肝外発育型肝細胞癌 hepatocellular carucinoma (HCC), extrahepatically growing |
所見のまとめ |
CT: | 肝外側区から連続し突出する57mm×22mm大の腫瘤動脈相で濃染、平衡相でwashoutする。 肝表面、腹腔内には多数の染まり抜け結節。 |
EOB-MRI: | 肝外側区から突出する病変、肝表面・腹腔内多発結節。 いずれもT2淡い高信号。拡散制限あり。 Dynamic studyでは、動脈相で濃染、平衡相で washout 肝細胞相で取り込み欠損 |
鑑別診断 |
・肝細胞癌(肝外発育型)
・異所性副脾
・腹膜癌、腹膜播種
・類上皮血管内皮腫
・血管腫
・AFP産生腫瘍
・肝細胞癌(肝外発育型)
・異所性副脾:経時的変化はない
・腹膜癌、腹膜播種:原発巣を疑う所見はない。
・類上皮血管内皮腫:被膜陥凹所見(capsular retraction)が特徴とされる。
・血管腫
・AFP産生腫瘍
診断: 肝外発育型(肝外突出型)HCC
臨床経過 |
腹腔鏡下肝S2部分切除+播種結節摘出術
術所見:肝左葉から茎状に突出、副葉発生の腫瘍疑い
病理診断:Combined hepatocellular and cholangiocarcinoma
Combined hepatocellular and cholangiocarcinoma, 35x80x8mm,
Fc (+), Fc-inf (+), Sf (+), s0, Vp1, Vv0, Va0, B0, sm (-), f0, pT3
所見:
Macro 約20mmの茎用部分を持つポリープ状に肝から突出する病変
Micro 腫瘤部では線維性結合織で囲まれた2つの結節
先端側は細胞質の乏しい類円形の腫瘍細胞が中索状・胞巣状に配列。
小腺管構造が混在。
hepatocyte-1、AFP陽性細胞が散在、CK19 (-)
管状配列部位はCK7 (+)
切除縁側は、中分化型腺癌の所見。一部にCK7(+)細胞あり。
c-kit陽性細胞 少数散在
播種結節は圧挫が強く、評価困難。
肝外発育型HCC |
1891年 Cristianiが報告
分類(Ichikawaら 1984年)
A 異所性発育型
本来の肝臓と全く連絡が絶たれているもの
B 肝外発育型(狭義)
a) 有茎性:腫瘍と肝との間に茎が存在。
肝外に存在する腫瘍の最大径が腫瘍茎より大きい。
組織学的には、茎の部分には腫瘍はない。
b) 肝外突出型:肝内に腫瘍の一部があり、連続性に進展して腫瘍の大部分が肝外に突出。
発生機序
副葉、肝被膜下のGlisson鞘内への迷入肝組織、Riedel葉、肝硬変の突出部 からの発生
周囲臓器との関係
有茎型 多臓器への癒着。
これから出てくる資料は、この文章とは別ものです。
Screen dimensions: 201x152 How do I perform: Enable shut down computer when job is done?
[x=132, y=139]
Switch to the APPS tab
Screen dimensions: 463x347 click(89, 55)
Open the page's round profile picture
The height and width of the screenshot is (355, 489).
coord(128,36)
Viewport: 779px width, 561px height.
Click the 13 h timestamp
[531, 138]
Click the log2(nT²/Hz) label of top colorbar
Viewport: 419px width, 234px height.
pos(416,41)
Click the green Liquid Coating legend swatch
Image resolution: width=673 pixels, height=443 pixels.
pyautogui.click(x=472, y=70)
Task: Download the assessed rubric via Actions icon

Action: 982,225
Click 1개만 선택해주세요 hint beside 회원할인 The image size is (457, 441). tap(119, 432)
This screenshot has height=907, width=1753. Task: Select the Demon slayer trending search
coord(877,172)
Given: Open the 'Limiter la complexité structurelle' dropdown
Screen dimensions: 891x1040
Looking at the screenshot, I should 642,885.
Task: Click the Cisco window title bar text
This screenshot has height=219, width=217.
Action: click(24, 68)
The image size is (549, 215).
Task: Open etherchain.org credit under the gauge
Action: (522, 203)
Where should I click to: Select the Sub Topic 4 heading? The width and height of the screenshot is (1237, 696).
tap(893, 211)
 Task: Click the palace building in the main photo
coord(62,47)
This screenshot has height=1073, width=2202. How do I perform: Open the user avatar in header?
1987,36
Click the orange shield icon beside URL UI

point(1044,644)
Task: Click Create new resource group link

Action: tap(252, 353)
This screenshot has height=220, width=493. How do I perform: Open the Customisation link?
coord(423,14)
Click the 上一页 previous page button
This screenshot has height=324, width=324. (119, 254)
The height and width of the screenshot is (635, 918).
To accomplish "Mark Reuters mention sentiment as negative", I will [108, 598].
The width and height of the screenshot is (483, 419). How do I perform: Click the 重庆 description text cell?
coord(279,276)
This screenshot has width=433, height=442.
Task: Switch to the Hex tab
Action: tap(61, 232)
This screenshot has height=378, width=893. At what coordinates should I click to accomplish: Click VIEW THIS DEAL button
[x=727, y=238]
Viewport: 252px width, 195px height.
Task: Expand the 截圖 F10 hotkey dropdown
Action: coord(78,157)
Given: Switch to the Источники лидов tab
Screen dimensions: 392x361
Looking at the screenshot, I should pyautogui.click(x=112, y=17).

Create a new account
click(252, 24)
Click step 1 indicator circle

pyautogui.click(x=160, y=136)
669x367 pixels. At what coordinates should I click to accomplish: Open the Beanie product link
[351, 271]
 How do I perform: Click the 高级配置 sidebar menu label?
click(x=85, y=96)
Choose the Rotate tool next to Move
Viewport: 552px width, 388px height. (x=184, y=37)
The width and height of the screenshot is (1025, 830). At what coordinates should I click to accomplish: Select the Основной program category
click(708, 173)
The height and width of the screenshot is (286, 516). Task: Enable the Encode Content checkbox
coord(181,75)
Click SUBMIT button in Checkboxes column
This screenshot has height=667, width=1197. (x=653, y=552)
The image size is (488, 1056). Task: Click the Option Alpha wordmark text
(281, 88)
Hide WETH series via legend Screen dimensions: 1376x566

浸潤しやすい 寄生動脈
肝外突出型 関内浸潤、娘結節が見られやすい
治療・予後
有茎性 間の切除範囲は僅少でよいが、多臓器浸潤に対しての合併切除
肝外突出型 肝の切除範囲を十分にとることが必要。十分な切除範囲が取れれば、予後は良い
Take Home Message |
・肝外突出性病変、特に横隔膜に沿って進展する病変はaxial画像での診断が難しいので注意が必要。